| STATED TASK 1 |
Say whether each statement agrees with the employment equality review. Answer yes or no for each, and quote the words of the review that decide it.
(a) The lecturer at NUI Galway was awarded €81,000.
(b) The second case reviewed was upheld.
(c) The complainant's original contract with SouthDoc mentioned a retirement age.
| STATED TASK 2 |
According to the employment equality review, what role was the complainant in O'Mahony v Southwest Doctors on Call Ltd. employed in?
| STATED TASK 3 |
The employment equality review mentions section 77A of the Employment Equality Acts. List every ground it gives for dismissing a claim under that section.

| SELECTED TEXT |

>> begin

Bernadette Treanor writes:
Employment Equality Decisions issued in May 2014 and published in June 2014 Reviewed
These decisions of the Equality Tribunal and the Labour Court were reviewed by Bernadette Treanor, Managing Consultant, Beo Solutions, and former Equality Officer at the Equality Tribunal.
1. The first case upheld below deals with compulsory retirement by virtue of reaching the age of 65. The Equality Officer found that the respondent had not objectively justified the retirement age.
2. The second case was not upheld but is useful to anyone conducting investigations in that it finds that the issue of an investigation report is unlikely to be construed as adverse treatment of a complainant just because they disagree with it. The Decision also examines what ‘protected act’ the complainant had performed in order to avail of the protection available via the victimisation provisions. As there was none, the claim could not succeed.
3. This Decision relates to a lecturer in NUI Galway who was awarded €81,000 and the restoration of her title of Lecturer was ordered. Interestingly, the Equality Officer found that a term in the complainant’s contract of employment was discriminatory and this flowed through more than one contract and amounted to ongoing discrimination.
4. Finally, this review of a Labour Court Determination takes a quick look at the operation of section 77A of the Employment Equality Acts, dismissal of claims as frivolous, vexatious, misconceived or relating to a trivial matter. This appeal under that section affirms a dismissal by the Equality Tribunal.
1. DEC-E2014-031, O’Mahony v Southwest Doctors on Call Ltd., (trading as SouthDoc)
Issues: Age, compulsory retirement, objective justification
The complainant was employed by the respondent, who deliberately selected older people, in the role of Driver/Attendant. This role included driving doctors and occasionally assisting in lifting. The complainant asserted that he asked at interview if he would retire at 65 and he was told he would not. His contract made no mention of retirement ages. It is agreed that until 2008 employees could work beyond 65. Following a process engaged in with SIPTU the employer reissued the complainant with a contract which now included a retirement age of 65. The complainant did not sign the new contract but interestingly neither did he object to it in any way.
The complainant makes much of not having been told during induction or his early years with the respondent of the requirement to retire at 65. However, this was not a requirement at that time.

>> end

| DATA |
>> begin

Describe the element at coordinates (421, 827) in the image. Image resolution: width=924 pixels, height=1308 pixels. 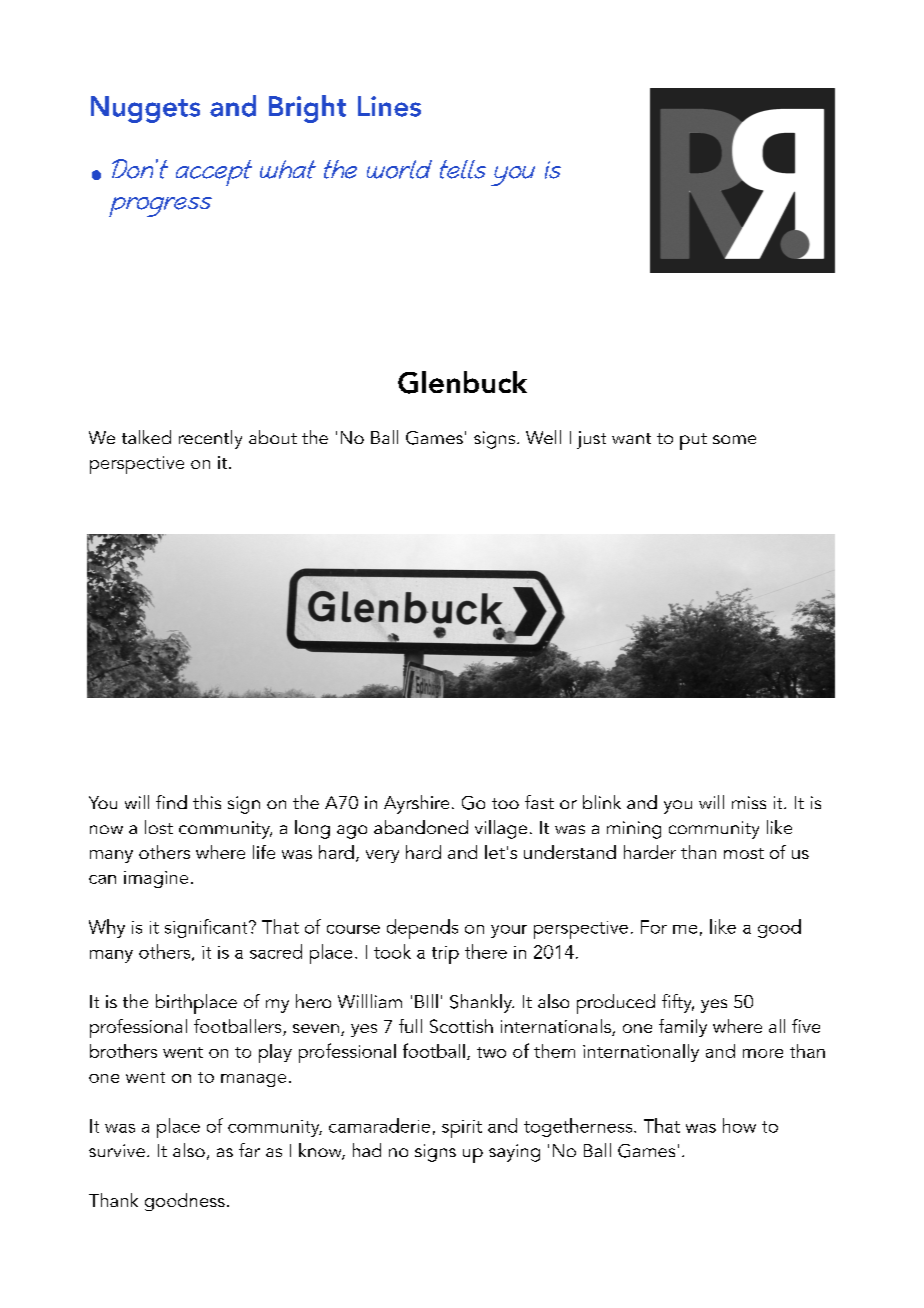
I see `abandoned` at that location.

>> end

| EXERCISE OUTPUT 1 |
(a) Yes: "was awarded €81,000"
(b) No: "The second case was not upheld"
(c) No: "His contract made no mention of retirement ages."

| EXERCISE OUTPUT 2 |
Driver/Attendant

| EXERCISE OUTPUT 3 |
- Frivolous
- Vexatious
- Misconceived
- Relating to a trivial matter